The problem: From the listing below, copy only the lines running from the line that contains "Task: Open the" to the line that contains "Image resolution: width=860", both included.

Information supplied:
----
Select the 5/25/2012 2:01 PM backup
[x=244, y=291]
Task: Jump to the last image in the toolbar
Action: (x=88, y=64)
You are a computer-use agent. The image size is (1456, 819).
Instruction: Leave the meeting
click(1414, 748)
----
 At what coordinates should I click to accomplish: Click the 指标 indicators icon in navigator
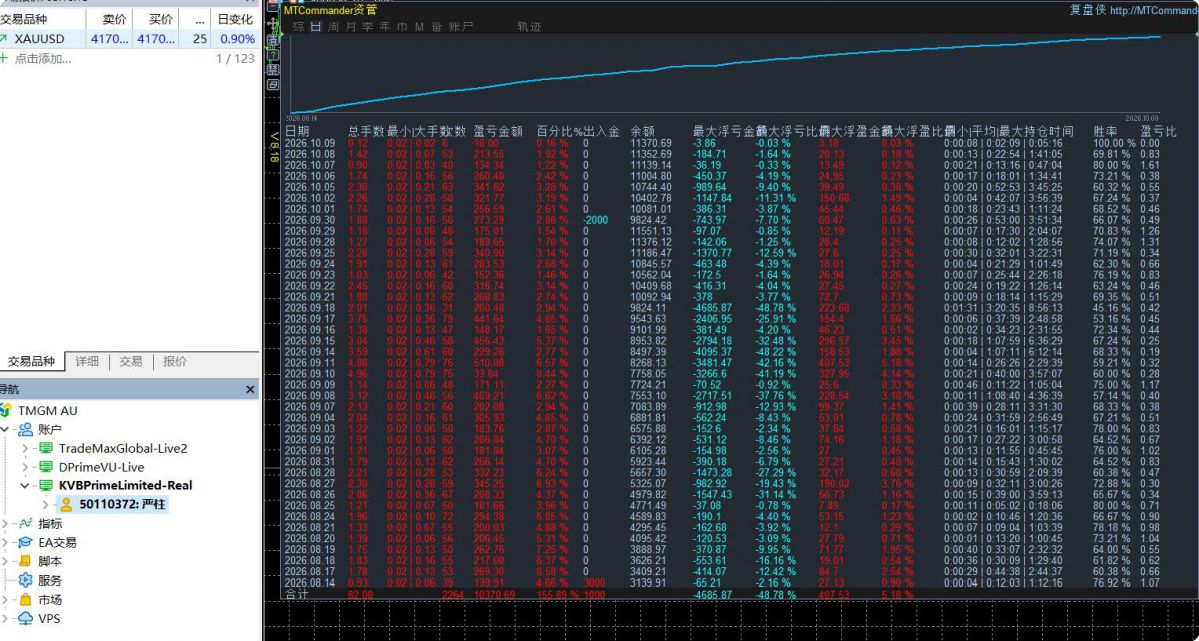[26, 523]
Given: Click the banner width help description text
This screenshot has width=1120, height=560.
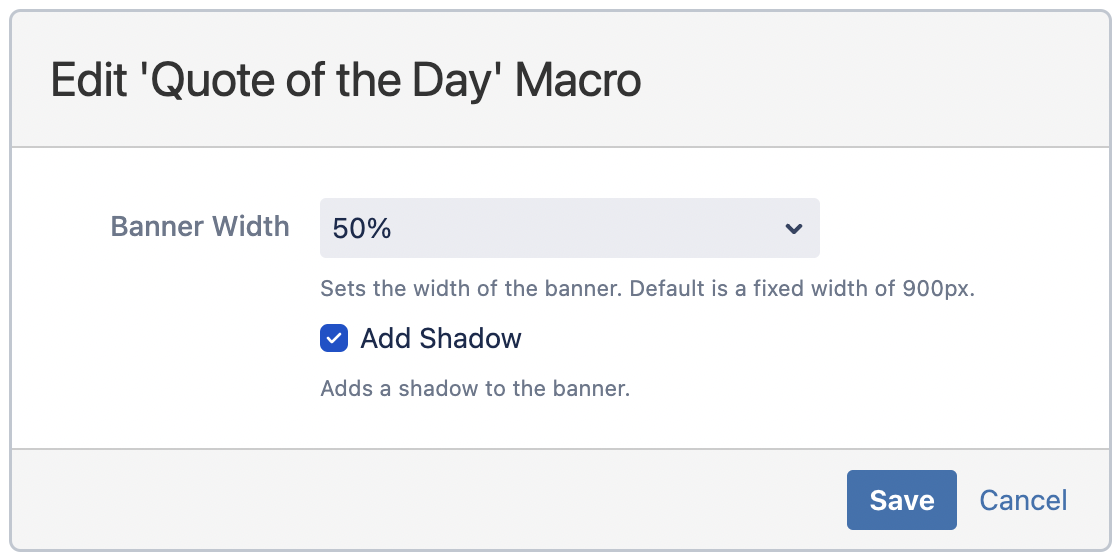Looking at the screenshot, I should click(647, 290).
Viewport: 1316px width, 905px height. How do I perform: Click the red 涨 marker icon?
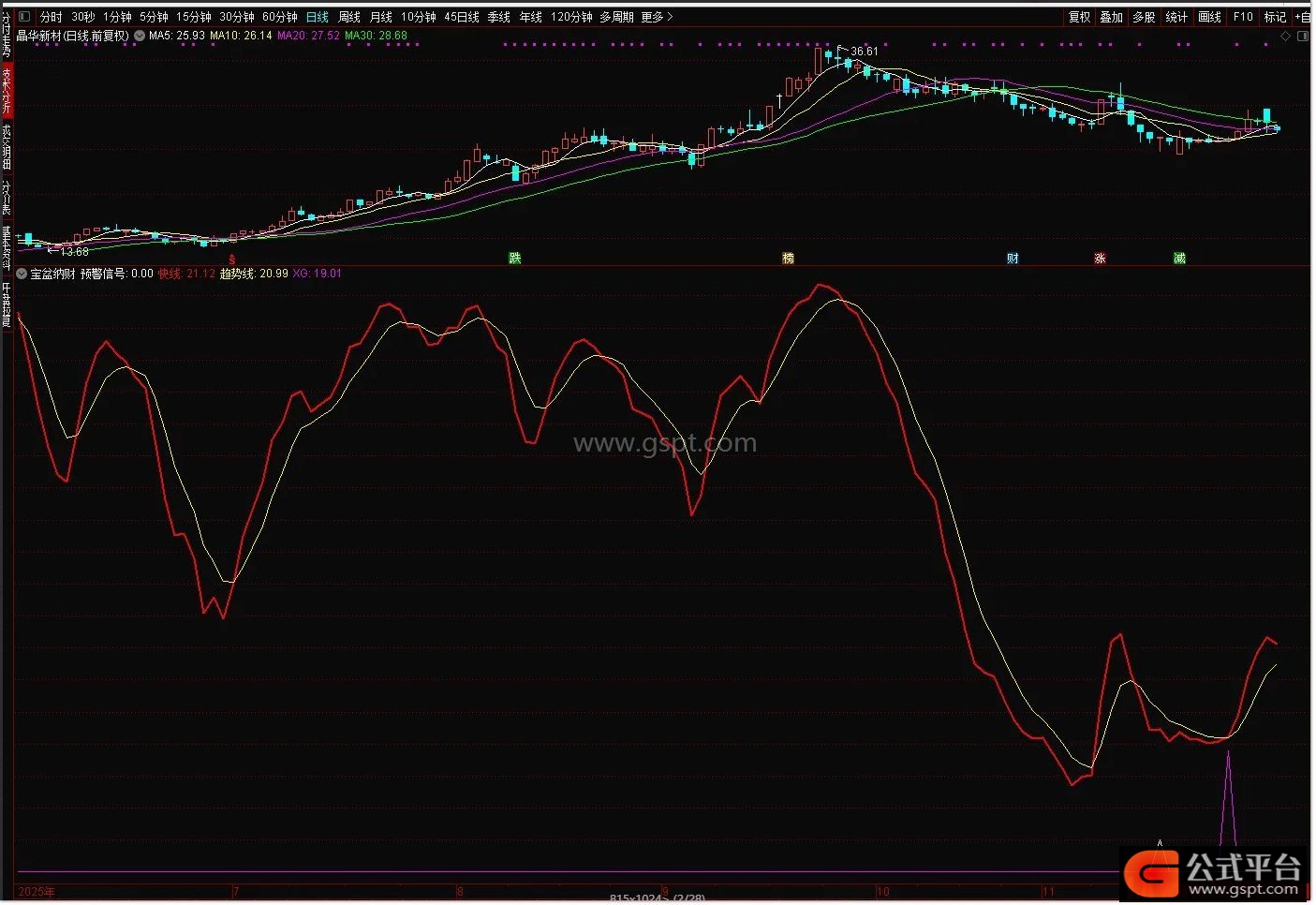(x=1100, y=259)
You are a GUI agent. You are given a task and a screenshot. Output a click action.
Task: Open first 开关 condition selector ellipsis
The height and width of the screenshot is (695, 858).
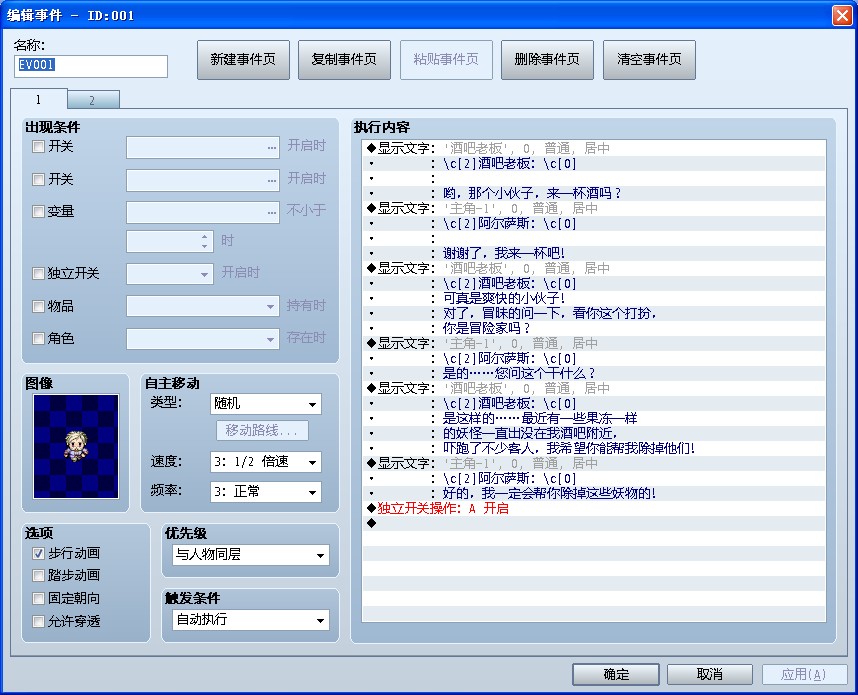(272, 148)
----
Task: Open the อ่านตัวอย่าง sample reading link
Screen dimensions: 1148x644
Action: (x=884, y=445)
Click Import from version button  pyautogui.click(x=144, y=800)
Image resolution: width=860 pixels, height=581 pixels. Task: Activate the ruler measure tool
----
Your solution:
Task: Open the อ่านตัวอย่าง sample reading link
Screen dimensions: 1148x644
Action: (x=884, y=445)
Click Import from version button  pyautogui.click(x=144, y=800)
Image resolution: width=860 pixels, height=581 pixels. Task: Activate the ruler measure tool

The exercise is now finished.